--- Problem to solve ---
Turn every line of the listing below into a numbered list, skipping any blank lines. Leave the pictures out of your answer.

........

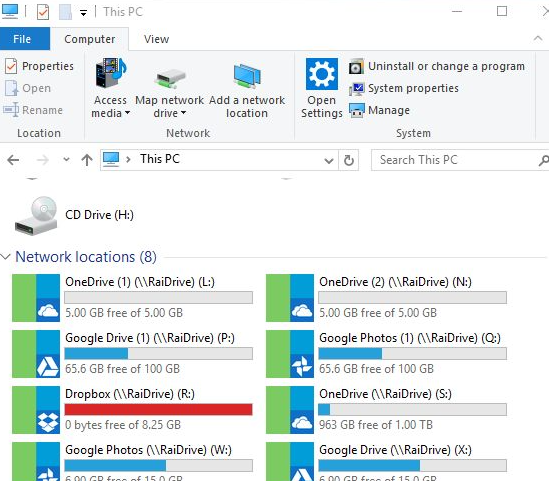Image resolution: width=549 pixels, height=481 pixels.
Task: Open the address bar history dropdown
Action: pyautogui.click(x=328, y=161)
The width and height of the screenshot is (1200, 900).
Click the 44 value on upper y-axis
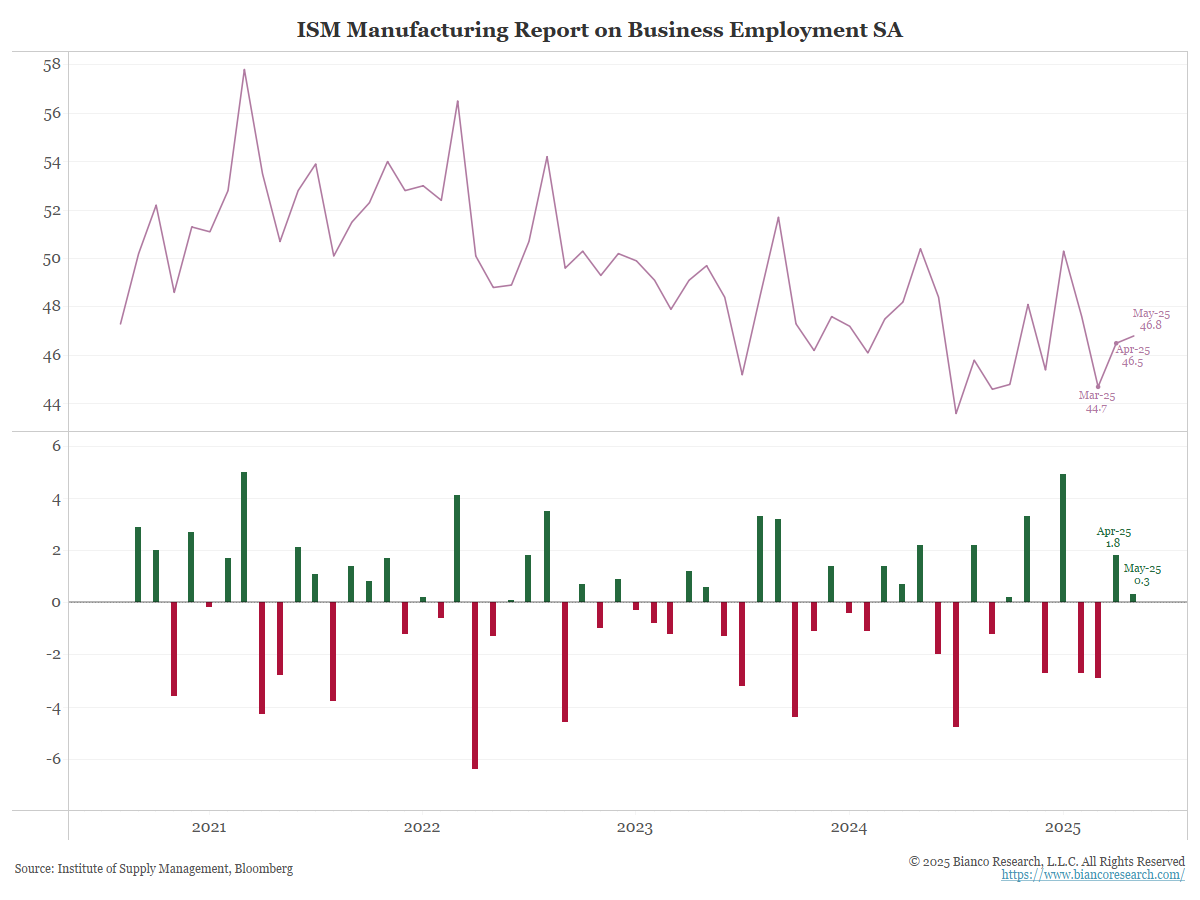click(52, 404)
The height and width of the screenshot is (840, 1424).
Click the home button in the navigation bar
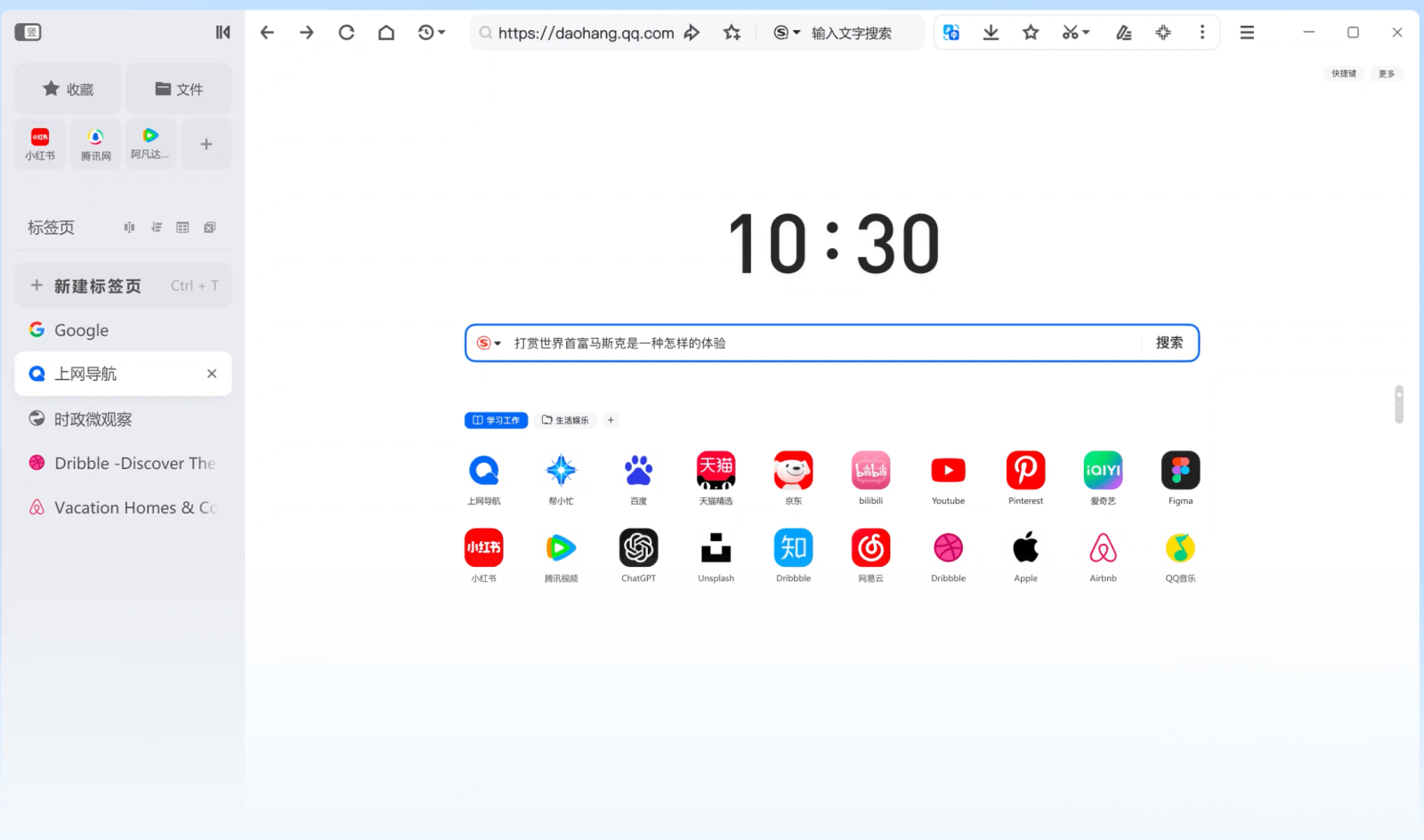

........

--- In response ---
1. Image resolution: width=549 pixels, height=481 pixels.
2. Task: Open the address bar history dropdown
3. Action: pyautogui.click(x=328, y=161)
4. The width and height of the screenshot is (1200, 900).
5. Click the 44 value on upper y-axis
6. click(52, 404)
7. The height and width of the screenshot is (840, 1424).
8. Click the home button in the navigation bar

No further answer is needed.